The Jenkins U.S. Pat. No. 3,920,247 (hereinafter "the '247 patent") discloses a chess game which utilizes a hexagonal game board and spaces, but it is restricted by its size. The '247 patent discloses only seven spaces per side of the game board. As with the '065 patent, a game board with only seven spaces per side reduces the traditional chess game feel by restricting movement of the game pieces caused by the reduction in the ratio between open spaces and occupied spaces. Furthermore, due to the size of the game board, the game pieces must be initially positioned in an unconventional manner. In this respect, the '247 patent discloses the game pieces set up in the comers of the game board, not on the sides, thereby restricting initial movements of the game pieces.

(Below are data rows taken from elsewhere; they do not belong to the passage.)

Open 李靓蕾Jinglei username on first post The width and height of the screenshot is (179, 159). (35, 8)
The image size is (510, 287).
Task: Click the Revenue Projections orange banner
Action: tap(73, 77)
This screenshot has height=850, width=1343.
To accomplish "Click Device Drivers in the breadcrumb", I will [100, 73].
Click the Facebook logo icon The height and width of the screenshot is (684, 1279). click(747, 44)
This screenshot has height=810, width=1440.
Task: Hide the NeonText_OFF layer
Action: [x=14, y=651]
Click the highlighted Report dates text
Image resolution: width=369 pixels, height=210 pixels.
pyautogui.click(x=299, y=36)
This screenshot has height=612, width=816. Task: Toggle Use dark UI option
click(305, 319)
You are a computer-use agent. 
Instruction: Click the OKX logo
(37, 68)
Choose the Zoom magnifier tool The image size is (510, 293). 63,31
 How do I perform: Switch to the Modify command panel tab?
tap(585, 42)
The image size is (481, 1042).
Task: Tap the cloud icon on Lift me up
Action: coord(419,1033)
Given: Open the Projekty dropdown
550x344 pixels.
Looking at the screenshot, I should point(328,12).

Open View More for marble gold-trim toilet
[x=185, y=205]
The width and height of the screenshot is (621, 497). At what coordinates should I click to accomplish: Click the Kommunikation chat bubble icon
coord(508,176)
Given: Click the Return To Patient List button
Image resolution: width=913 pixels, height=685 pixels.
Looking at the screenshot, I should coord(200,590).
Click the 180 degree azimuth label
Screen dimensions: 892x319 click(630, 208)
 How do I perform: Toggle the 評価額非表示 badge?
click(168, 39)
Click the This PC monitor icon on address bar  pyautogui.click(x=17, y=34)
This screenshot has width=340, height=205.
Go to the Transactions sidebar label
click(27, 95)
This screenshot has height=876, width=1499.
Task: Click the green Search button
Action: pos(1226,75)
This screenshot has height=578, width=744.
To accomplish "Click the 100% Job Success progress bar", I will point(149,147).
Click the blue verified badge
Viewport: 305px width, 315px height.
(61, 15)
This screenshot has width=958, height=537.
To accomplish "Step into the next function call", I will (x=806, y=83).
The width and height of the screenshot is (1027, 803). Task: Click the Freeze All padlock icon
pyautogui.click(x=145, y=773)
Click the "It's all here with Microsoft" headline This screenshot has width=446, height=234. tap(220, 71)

In addition, only seven pawns are used, as opposed to the traditional eight pawns of a two player chess game. The result is a chess game which fails to play and have the feel of a traditional chess game.

The Baker U.S. Pat. No. 4,580,787 (hereinafter "the '787 patent") discloses a three player game board, having nine spaces per side. This results in a game board having 217 spaces, thereby, creating too large of a ratio between open spaces and occupied spaces. This reduces traditional chess game feel by requiring an undesirable number of moves before capturing an opposing player' game pieces. Furthermore, having a large number of spaces on the board restricts a player's opportunity to have simultaneous engagement with both opponents by requiring multiple moves before some game pieces can shift from engaging one opponent to engaging the other opponent.

By utilizing triangular spaces, the movements of the game pieces are limited and simultaneous engagement with the opposing players is difficult. Utilizing hexagonal playing spaces solves some of the movement problems of the game pieces, but creates problems with respect to the bishops. In this respect, based on the standard movement of the bishop, the bishop will remain on spaces of the same color when three colors are used to differentiate the spaces on the board. As a result, the use of two bishops both initially positioned on one color, which is different for each player, reduces the traditional chess game feel by not allowing the bishops of one player to engage the bishops of the opposing players. In an attempt to solve this problem, prior art has utilized three bishops, but the disclosed use of three bishops fails to solve the problem due to the unconventional initial positioning of the game pieces required by the board configuration. The result is the restricted and unconventional initial move capabilities of the disclosed bishops reducing the feel of a traditional chess game. Furthermore, this unconventional initial configuration prevents bishops from being moved until multiple movements of other game pieces are made, further reducing the traditional feel of the chess game by requiring multiple unconventional moves before the bishops can be utilized. Another problem associated with engaging two opponents simultaneously is the limited movement ability of the pawns. The prior art does not disclose pawns that are able to effectively engage both opponents simultaneously. As disclosed, by restricting pawns to only forward movements, pawns are limited to effective engagement with only one opponent. By only moving forward, the pawns have only limited ability to retreat and engage the second opponent. Furthermore, by utilizing a game board which requires a reduction in the number of pawns per set of game pieces accentuates the problem of simultaneous engagement by the pawns. When engaging two opponents, a reduced number of pawns limits the ability to engage both opponents by restricting the number of forward-move-only pawns which can be committed to engage each opponent separately.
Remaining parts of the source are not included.